**PROBLEM DESCRIPTION**
Extract from the entries below, exactly as given, only the lines from the line containing "Image resolution: width=431" to the line containing "Image resolution: width=800", both lines included.

++++++++

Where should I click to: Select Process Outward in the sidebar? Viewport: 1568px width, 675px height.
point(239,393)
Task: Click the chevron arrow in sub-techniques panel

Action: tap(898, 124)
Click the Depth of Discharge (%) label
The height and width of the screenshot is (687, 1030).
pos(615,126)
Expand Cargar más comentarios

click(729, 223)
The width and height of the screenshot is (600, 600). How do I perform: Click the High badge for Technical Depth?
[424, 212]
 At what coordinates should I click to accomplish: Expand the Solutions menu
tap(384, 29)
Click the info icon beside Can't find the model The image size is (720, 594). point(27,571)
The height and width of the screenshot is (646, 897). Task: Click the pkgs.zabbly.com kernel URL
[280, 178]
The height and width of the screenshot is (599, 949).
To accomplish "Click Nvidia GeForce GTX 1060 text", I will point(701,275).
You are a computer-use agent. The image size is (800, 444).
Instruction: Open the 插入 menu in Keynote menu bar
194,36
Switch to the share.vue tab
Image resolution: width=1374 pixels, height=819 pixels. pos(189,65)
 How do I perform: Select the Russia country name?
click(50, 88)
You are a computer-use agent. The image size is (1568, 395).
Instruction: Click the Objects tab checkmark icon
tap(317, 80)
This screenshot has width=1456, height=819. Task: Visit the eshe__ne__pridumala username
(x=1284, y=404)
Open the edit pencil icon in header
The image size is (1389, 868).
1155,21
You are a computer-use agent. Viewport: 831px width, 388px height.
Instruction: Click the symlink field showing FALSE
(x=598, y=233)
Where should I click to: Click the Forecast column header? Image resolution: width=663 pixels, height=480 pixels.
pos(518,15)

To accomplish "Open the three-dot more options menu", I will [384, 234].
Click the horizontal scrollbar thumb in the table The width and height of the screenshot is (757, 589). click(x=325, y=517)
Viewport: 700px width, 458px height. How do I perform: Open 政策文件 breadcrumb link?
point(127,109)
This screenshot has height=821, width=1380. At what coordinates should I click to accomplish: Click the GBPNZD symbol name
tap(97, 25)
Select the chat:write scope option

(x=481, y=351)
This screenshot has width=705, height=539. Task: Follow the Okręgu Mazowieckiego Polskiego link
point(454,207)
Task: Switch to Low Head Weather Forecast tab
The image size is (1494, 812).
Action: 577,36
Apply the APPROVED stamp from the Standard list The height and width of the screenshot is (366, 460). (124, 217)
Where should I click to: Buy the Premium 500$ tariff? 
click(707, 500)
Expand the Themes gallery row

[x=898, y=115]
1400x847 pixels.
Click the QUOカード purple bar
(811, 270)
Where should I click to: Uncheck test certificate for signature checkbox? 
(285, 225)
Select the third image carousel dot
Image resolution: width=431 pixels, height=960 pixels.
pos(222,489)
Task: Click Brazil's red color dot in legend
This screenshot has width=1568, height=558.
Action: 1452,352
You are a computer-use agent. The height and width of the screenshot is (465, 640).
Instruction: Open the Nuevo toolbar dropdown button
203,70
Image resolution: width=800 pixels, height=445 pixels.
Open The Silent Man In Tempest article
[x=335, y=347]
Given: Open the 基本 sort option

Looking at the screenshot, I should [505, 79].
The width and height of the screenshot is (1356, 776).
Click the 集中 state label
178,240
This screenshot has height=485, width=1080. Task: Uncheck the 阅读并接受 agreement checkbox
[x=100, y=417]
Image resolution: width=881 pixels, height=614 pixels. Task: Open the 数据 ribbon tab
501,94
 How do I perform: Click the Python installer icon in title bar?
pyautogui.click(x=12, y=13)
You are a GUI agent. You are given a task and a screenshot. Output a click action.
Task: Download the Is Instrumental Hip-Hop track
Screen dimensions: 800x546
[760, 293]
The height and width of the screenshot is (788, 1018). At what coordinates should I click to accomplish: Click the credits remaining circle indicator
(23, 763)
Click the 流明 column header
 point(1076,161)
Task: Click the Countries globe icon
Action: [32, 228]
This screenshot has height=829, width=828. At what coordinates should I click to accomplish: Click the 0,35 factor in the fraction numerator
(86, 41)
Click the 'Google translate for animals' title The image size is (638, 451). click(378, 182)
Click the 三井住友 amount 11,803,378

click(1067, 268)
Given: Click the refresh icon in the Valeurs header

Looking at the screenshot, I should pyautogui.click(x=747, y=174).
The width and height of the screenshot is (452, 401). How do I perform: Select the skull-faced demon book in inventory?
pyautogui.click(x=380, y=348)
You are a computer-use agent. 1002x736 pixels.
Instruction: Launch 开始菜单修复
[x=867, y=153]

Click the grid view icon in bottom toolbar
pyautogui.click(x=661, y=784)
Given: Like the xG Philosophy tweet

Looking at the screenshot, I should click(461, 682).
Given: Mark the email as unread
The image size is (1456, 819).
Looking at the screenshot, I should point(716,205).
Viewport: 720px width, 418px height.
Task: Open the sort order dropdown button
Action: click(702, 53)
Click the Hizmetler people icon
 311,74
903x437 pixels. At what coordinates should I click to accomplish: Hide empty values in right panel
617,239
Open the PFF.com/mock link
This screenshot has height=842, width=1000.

++++++++

**WRITTEN SOLUTION**
Image resolution: width=431 pixels, height=960 pixels.
pos(222,489)
Task: Click Brazil's red color dot in legend
This screenshot has width=1568, height=558.
Action: 1452,352
You are a computer-use agent. The height and width of the screenshot is (465, 640).
Instruction: Open the Nuevo toolbar dropdown button
203,70
Image resolution: width=800 pixels, height=445 pixels.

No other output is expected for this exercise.